Defensora aposentada racista vai pagar R$ 15 mil em indenização


Foto: Reprodução

A Justiça do Rio realizou na quinta-feira (30/6) audiência pública com a defensora aposentada que chamou um entregador de "macaco". O caso aconteceu em um condomínio de luxo de Niterói, em maio deste ano.


Durante a audiência, Cláudia Alvarim Barrozo admitiu que cometeu injúria racial contra a vítima. Ela conseguiu fazer um acordo na 1ª Vara Criminal de Niterói e não vai responder criminalmente por injúria racial. No entanto, deverá pagar cerca de R$ 14,5 mil a dois trabalhadores e fazer uma retratação pública por escrito, em até 5 dias, a partir da confissão.

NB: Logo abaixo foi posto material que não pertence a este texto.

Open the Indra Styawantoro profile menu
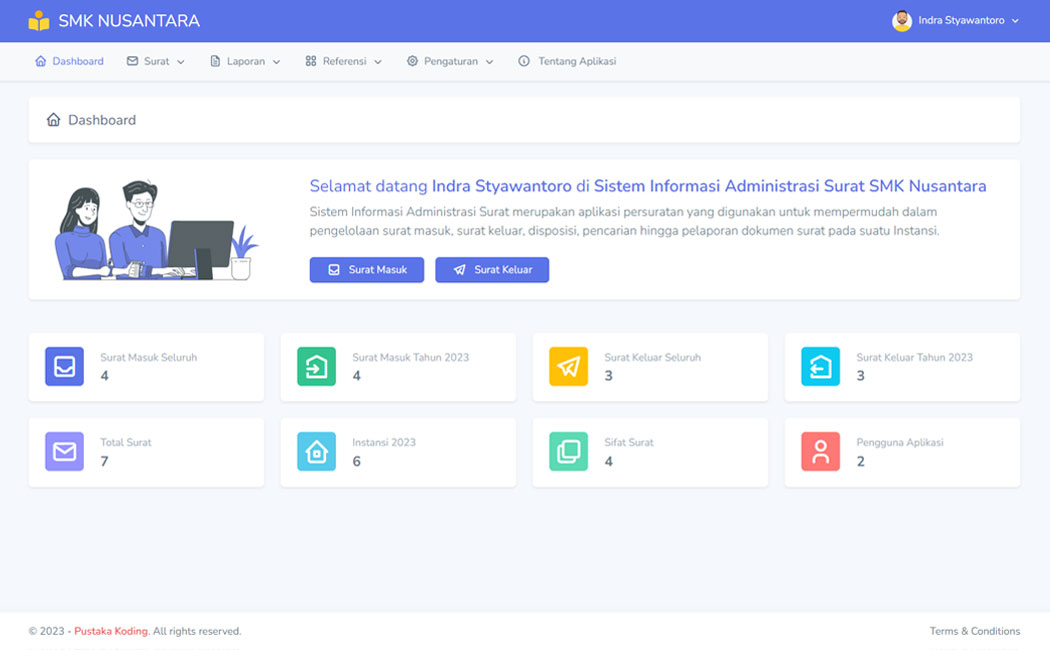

O trato também foi feito com o Ministério Público. A acusada não vai responder criminalmente por injúria racial se ela cumprir os requisitos estabelecidos. Apesar disso, a defesa dos entregadores disse que vai entrar com um processo na esfera cível por danos morais.


Relembre o caso


O caso aconteceu em um condomínio de luxo localizado em Itaipu, em maio. Dois entregadores usavam uma van, que estava estacionada em frente à garagem da defensora aposentada. Ela não teria permitido a parada do veículo, apesar de ter sido uma das clientes que receberam a entrega.


Após a negativa de um dos entregadores em tirar a van, porque não tinha carteira de motorista, Cláudia se irritou e tentou quebrar o vidro e o espelho retrovisor do carro e, por isso, um deles começou a filmar. Em meio à confusão, ela xingou o entregador de macaco.